Estimated duration is 48 minutes - actual time taken was 35 minutes.

Certainly update the firmware as @AndyM suggested (don't you do that as a matter of course with anything having firmware?) and use the Kingston tools. It's entirely possible that Kingston is using SMART counters for non-standard purposes (though I have no evidence for this).

It's already on the latest firmware. The one Andy linked to above is the 525 but the drive arrived with the 600 revision already installed and Kingston Tools reports that there is currently no update available.
 
@sorcerer What does the Kingston tool report for those SMART attributes? gSmartControl is interpreting the names, certainly, and may be presenting numbers that have no meaning. gSC does the same for my Sandisk SSD. (And your screenshot doesn't show the SMART attribute number column on the left.) Use the commandline smartctl -a /dev/sd... for raw data.

See also this link to Kingston's SMART Attributes documentation.

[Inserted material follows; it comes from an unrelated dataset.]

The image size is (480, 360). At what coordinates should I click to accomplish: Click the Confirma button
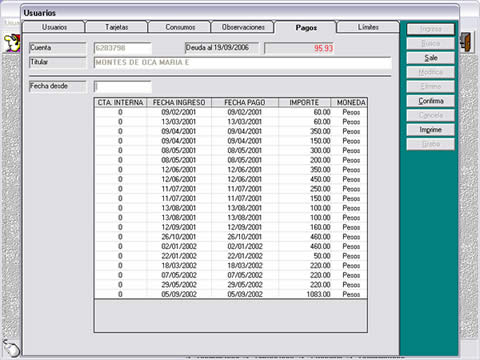point(431,101)
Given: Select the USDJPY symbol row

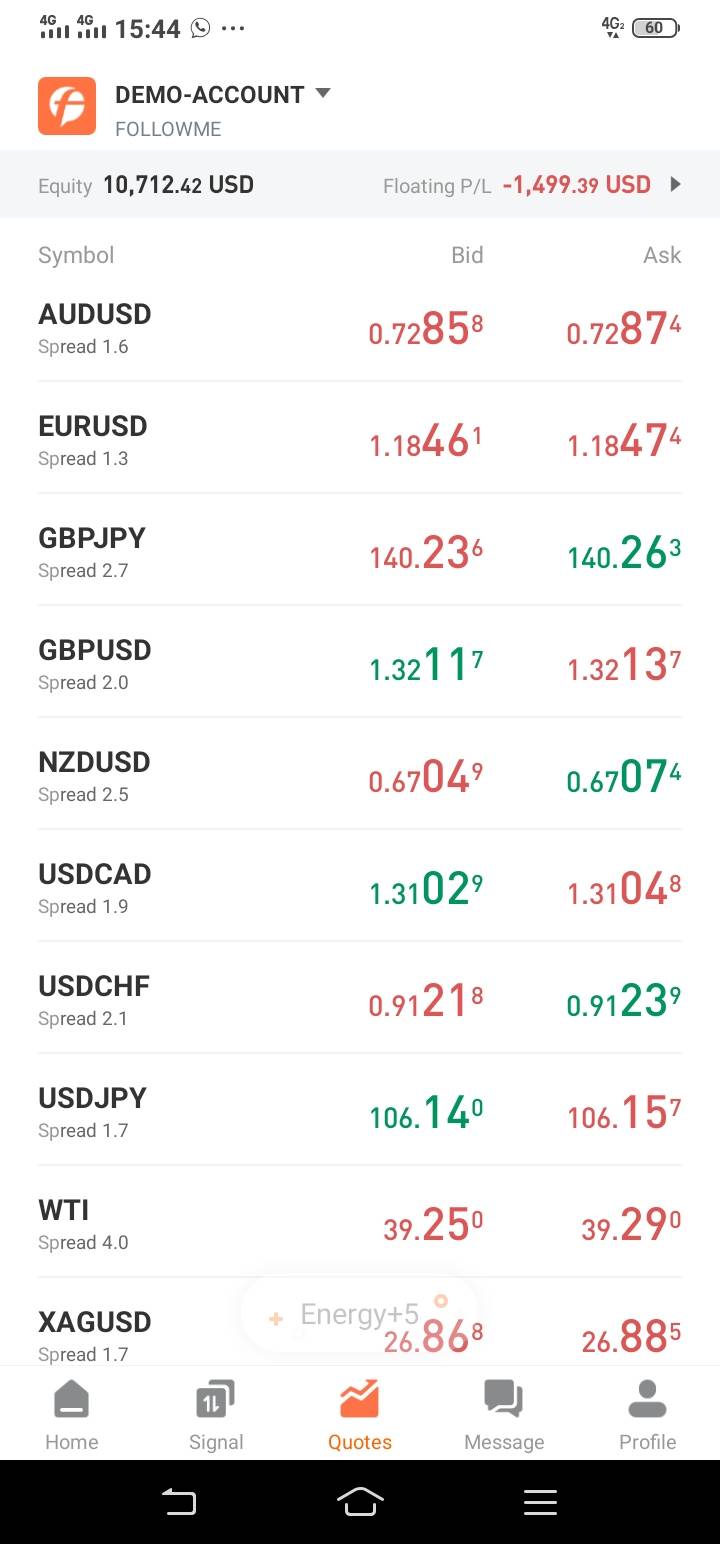Looking at the screenshot, I should coord(360,1110).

Those big numbers are actually concatenated smaller numbers, in my interpretation.
 
I have a Kingston SSDNow here for recovery as we speak. Under the hood, the controller is a Toshiba proprietary controller that is on par with the uncrackable Sandforce controllers.

I'd vote for Intel, as they are the one device that we have consistently been able to recover data from. That said, my opinion will likely evolve over the years.
 
@sorcerer What does the Kingston tool report for those SMART attributes? gSmartControl is interpreting the names, certainly, and may be presenting numbers that have no meaning. gSC does the same for my Sandisk SSD. (And your screenshot doesn't show the SMART attribute number column on the left.) Use the commandline smartctl -a /dev/sd... for raw data.

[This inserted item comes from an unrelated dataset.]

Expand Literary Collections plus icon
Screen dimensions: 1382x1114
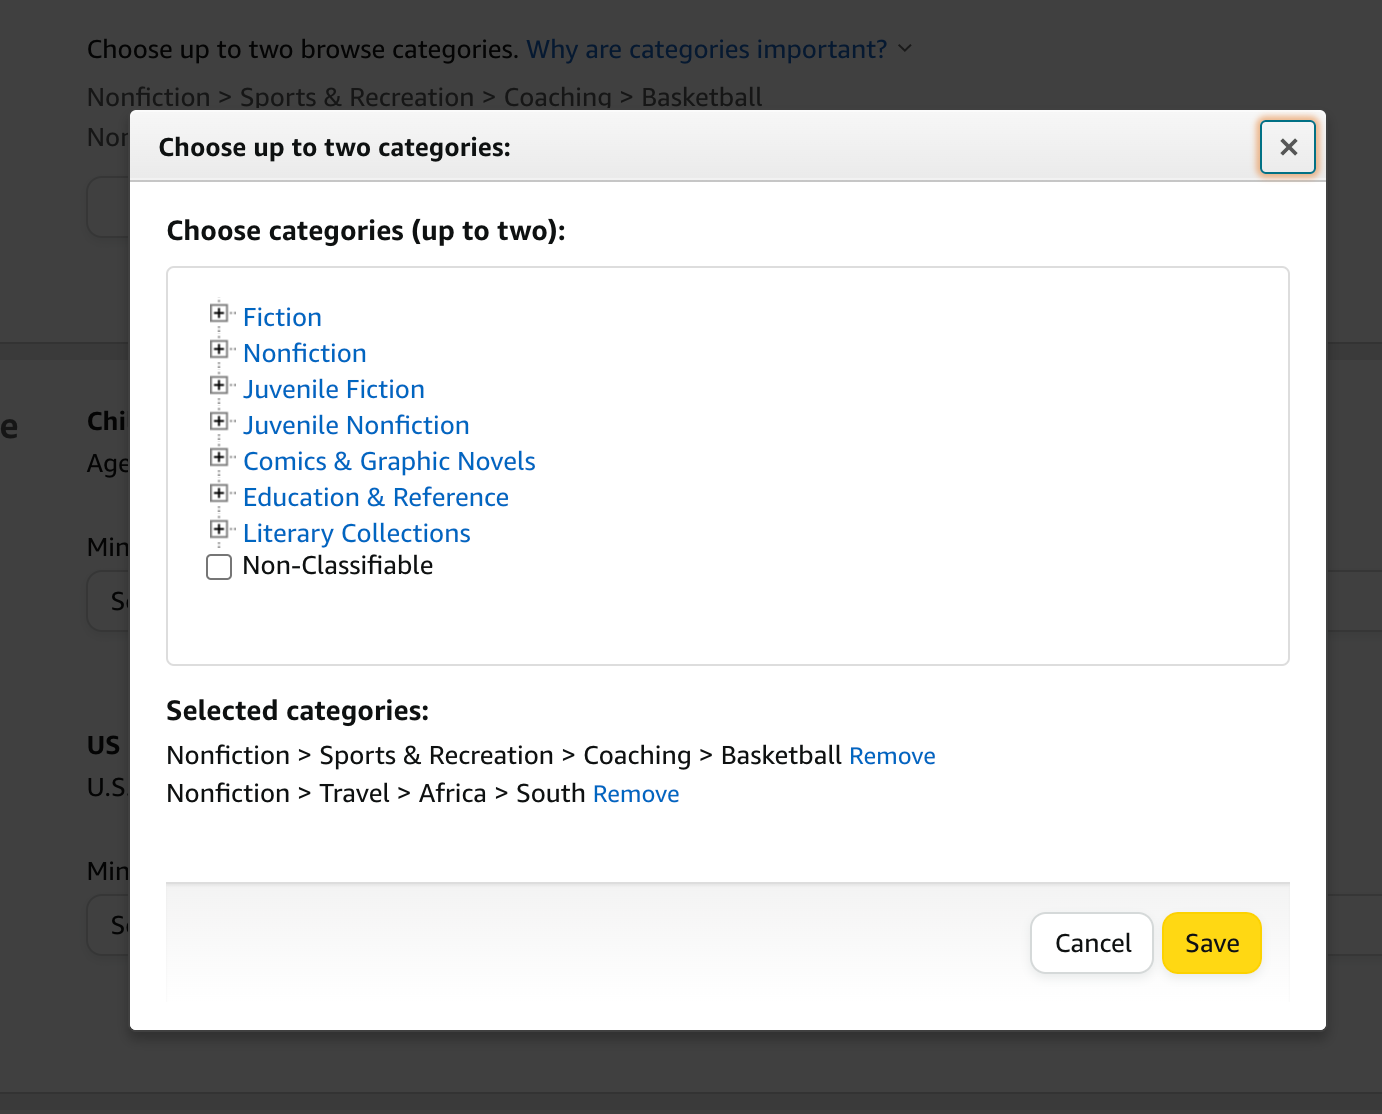coord(219,529)

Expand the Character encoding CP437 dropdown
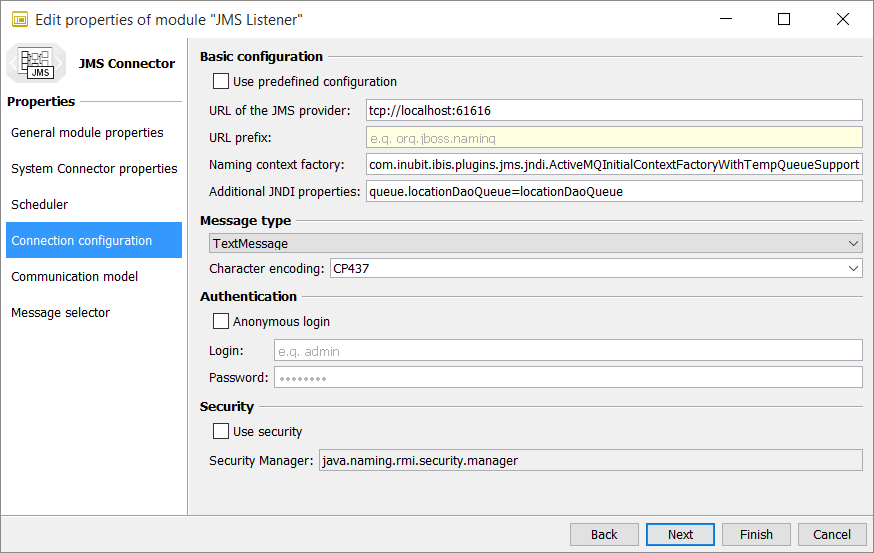coord(595,268)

See also this link to Kingston's SMART Attributes documentation. Those big numbers are actually concatenated smaller numbers, in my interpretation.

Sorry for the delayed reply - been very hectic here. This is the Smart data as interpreted by Kingston Tools:

SMART READ DATA
Revision: 10
Attributes List
1: (SSD Raw Read Error Rate) Normalized Rate: 120 Sectors Read: 0 Read Errors: 0
5: (SSD Retired Block Count) Spare blocks remaining 100% Retired Block 0
9: (SSD Power-On Hours) Value 100 Total 10 hrs 1 mins
12: (SSD Power Cycle Count) Power Cycle Life Remaining 100% Number of power cycles 10
171: (SSD Program Fail Count) Program Error Count 0
172: (SSD Erase Fail Count) Erase Error Count 0
174: (SSD Unexpected power loss count) Unexpected power loss Count 4
177: (Wear Range Delta) Wear Range Delta 0%
181: (Program Fail Count) Program Error Count 0
182: (Erase Fail Count) Erase Error Count 0
187: (SSD Reported Uncorrectable Errors) Normalized Value 100 lifetime URAISE Errors 0
189: (Unrecognized Attribute) Value: 17 Raw Data: 11 00 1c 00 0f 00 00
194: (SSD Temperature Monitoring) Normalized temp 17 Current 17 High 28 Low 15
195: (SSD ECC On-the-fly Count) Normalized Value 120 Sectors Read 0 UECC Count 0
196: (SSD Reallocation Event Count) Normalized Value 100 Reallocation Event Count 0
201: (SSD Uncorrectable Soft Read Error Rate)Normalized Value 120 Sectors Read 0 Uncorrectable Soft Error Count 0
204: (SSD Soft ECC Correction Rate (RAISE) Normalized Value 120 Sectors Read 0 Soft ECC Correction Count 0
230: (SSD Life Curve Status) Normalized Value 100
231: (SSD Life Left) Life Remaining 100%
233: (SSD Internal Reserved) 0
234: (SSD Internal Reserved) 0
241: (SSD Lifetime writes from host) lifetime writes 0
242: (SSD Lifetime reads from host) lifetime reads 0
244: (Unrecognized Attribute) Value: 100 Raw Data: 15 00 1f 00 00 00 00

Hope that helps, and thanks for the continuing help.
 
This is the Smart data as interpreted by Kingston Tools:
I am neither a doctor nor a lawyer ... :eek: but I'd declare that drive fit and serviceable. Maybe @lcoughey could offer a more practised view?

As for the 'Unrecognized Attribute' entries, I think they're just data that Kingston may like to be able to see, but are not for public consumption. I don't think they're significant and I would be happy to use that drive. Put it to work for a few weeks/months and check again with the Kingston tools, comparing with today's results.